Recorded data =
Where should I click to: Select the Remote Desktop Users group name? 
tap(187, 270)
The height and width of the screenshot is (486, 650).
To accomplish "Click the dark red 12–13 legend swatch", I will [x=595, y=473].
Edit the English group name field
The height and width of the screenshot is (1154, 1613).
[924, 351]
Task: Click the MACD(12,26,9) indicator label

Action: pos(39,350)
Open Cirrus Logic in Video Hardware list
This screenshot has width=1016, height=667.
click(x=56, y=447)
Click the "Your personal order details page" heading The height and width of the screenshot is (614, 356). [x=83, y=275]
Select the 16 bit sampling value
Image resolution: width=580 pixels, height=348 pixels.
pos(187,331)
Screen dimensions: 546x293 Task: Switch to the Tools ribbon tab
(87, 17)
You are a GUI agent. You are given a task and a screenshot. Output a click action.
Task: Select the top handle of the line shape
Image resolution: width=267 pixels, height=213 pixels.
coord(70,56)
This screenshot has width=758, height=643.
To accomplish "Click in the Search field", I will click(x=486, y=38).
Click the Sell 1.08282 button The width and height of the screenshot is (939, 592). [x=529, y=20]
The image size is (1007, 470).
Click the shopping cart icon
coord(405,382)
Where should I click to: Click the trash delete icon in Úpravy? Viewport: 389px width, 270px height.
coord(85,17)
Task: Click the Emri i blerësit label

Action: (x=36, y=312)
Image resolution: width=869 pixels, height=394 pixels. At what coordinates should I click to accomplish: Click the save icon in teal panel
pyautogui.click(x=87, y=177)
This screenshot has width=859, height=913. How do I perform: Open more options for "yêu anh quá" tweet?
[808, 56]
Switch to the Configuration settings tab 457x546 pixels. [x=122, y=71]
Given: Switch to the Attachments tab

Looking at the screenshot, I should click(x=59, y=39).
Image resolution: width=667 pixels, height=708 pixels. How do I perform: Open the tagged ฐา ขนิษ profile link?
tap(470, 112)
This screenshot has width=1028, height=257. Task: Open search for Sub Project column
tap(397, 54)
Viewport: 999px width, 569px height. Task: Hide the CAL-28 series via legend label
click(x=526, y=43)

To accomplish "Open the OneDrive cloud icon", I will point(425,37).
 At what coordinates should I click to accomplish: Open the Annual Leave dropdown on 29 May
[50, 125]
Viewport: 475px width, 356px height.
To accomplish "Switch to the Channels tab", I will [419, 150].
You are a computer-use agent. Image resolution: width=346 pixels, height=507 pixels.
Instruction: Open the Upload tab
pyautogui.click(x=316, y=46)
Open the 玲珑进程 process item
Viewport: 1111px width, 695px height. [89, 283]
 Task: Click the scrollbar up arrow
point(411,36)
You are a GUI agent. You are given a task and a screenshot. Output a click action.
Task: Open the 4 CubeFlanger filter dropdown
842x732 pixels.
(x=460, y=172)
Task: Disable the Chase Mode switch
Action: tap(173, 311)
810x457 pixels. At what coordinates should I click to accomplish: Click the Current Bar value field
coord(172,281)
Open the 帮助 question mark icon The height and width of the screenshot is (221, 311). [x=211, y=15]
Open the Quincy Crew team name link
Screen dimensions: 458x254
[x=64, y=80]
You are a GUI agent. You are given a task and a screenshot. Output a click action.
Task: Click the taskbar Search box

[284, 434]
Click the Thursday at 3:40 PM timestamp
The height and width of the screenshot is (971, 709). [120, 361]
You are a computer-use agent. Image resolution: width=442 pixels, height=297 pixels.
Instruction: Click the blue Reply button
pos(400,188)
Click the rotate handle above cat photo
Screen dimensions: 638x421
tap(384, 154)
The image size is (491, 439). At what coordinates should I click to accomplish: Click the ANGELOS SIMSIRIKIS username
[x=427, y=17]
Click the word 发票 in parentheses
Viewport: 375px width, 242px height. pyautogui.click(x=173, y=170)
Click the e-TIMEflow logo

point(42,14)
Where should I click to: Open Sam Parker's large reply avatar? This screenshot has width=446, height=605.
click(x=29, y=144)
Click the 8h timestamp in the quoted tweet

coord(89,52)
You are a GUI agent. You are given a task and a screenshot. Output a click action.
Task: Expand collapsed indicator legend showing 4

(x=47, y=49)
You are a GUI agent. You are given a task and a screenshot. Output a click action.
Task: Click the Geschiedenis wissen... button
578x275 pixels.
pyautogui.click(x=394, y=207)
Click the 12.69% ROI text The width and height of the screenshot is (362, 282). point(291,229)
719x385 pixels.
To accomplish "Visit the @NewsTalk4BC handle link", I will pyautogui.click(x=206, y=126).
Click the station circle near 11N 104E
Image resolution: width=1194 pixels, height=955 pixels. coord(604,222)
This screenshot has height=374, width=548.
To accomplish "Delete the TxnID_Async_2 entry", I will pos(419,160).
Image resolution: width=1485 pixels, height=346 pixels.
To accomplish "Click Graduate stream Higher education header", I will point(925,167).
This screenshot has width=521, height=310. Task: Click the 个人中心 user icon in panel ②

Assignment =
Copy out all lines of the material above in which "computer" occurs.

Written response =
You are a computer-use agent. Image resolution: width=346 pixels, height=507 pixels.
You are a computer-use agent. Image resolution: width=442 pixels, height=297 pixels.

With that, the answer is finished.